Prestige Brands demands $1.9M from Clear Eyes maker
Tarrytown healthcare products distributor Prestige Brands International Inc. is demanding nearly $1.9 million from the manufacturer of Clear Eyes for costs incurred in recalling the eye drops.
Prestige accused Altaire Pharmaceuticals Inc. of violating a duty to deliver safe products, in a July 14 complaint filed in Westchester Supreme Court.
Altaire, of Aquebogue, Suffolk County, makes over-the-counter eye drops that it sells under several brand names.
Prestige, a $2.9 billion consumer products company by market capitalization, promotes Clear Eyes on its website as the product “your eyes deserve” for “up to 12 hours of soothing comfort.”
It supplies Clear Eyes to retailers such as Amazon, CVS, Target, Walgreens and Walmart.
In July 2019, Altaire issued urgent notices to Prestige to recall Clear Eyes Redness Relief, Maximum Itchy Eye Relief and Maximum Redness Relief. Recall notices also went to the Accu-Wash, FreshKote and Grandall labels.
Altaire cited “lack of sterility assurance,” according to a company announcement posted by the U.S. Food and Drug Administration. It had not received any reports of adverse reactions but the announcement stated that use of a “non-sterile product … may result in serious and potentially life-threatening infections or death.”
In March 2020, eight months after the recall, the FDA sent Altaire CEO Assad S. Sawaya a warning letter, based on an inspection of the manufacturing facility three months before the recall.
The letter identified violations of good manufacturing practices. For instance, inspectors had found equipment on a filling line that could not be maintained or readily cleaned because the line was rigged with aluminum foil and masking tape to prevent bottle tops from falling into a hopper.
Lab technicians had falsified data for testing microbial contamination. Workers were seen wearing inappropriate clothing for protecting products from contamination.
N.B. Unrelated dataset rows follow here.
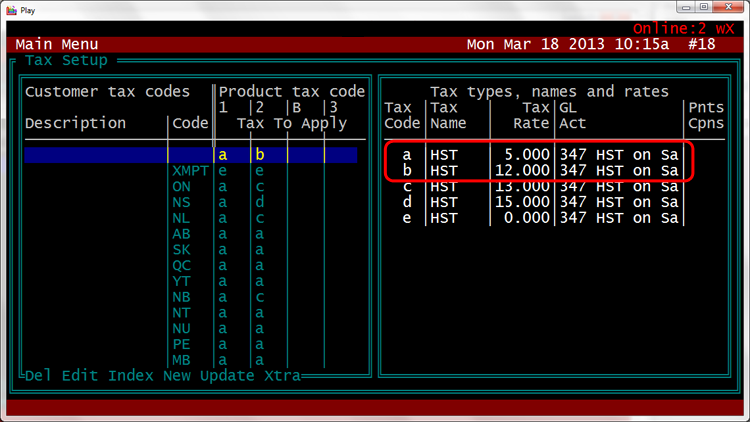Open Xtra from the bottom command bar
Viewport: 750px width, 422px height.
click(282, 376)
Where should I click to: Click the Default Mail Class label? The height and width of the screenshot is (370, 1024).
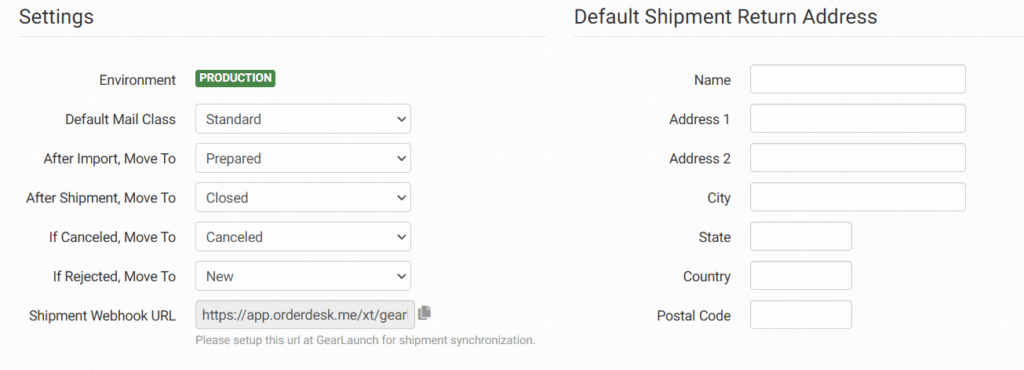[120, 119]
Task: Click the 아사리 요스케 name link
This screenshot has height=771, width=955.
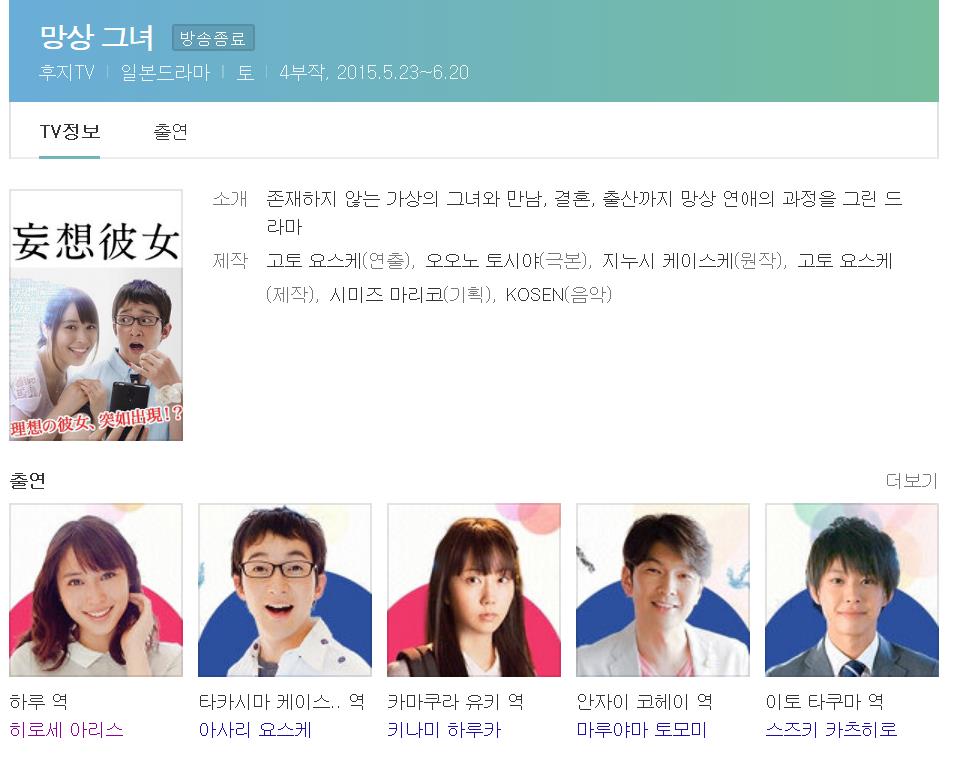Action: (255, 730)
Scientifically sound specifications had not been used to assure that drugs conformed to appropriate standards of strength, quality and purity.
The FDA made similar observations in 2013, 2015, and 2017, the warning letter stated, and the repeated failures “demonstrate that executive management oversight and control over the manufacturing of drugs is inadequate.”
Altaire asked Prestige and three other wholesalers to recall the eye drops from their retailers.
Prestige says that process — removing Clear Eyes from store shelves, destroying supplies, and other steps — cost $1,878,313.
It accuses Altaire of breach of contract for delivering a product with quality control concerns, and of warranty breaches for delivering products that were not merchantable, of high quality, or fit for their intended purpose. It is also demanding, under terms of the purchase orders, that Altaire pay its legal fees.
An Altaire representative who would not identify herself said the company does not comment on pending litigation.
Prestige is represented by Manhattan attorneys Robert A. Stern and Richard T. Freilich.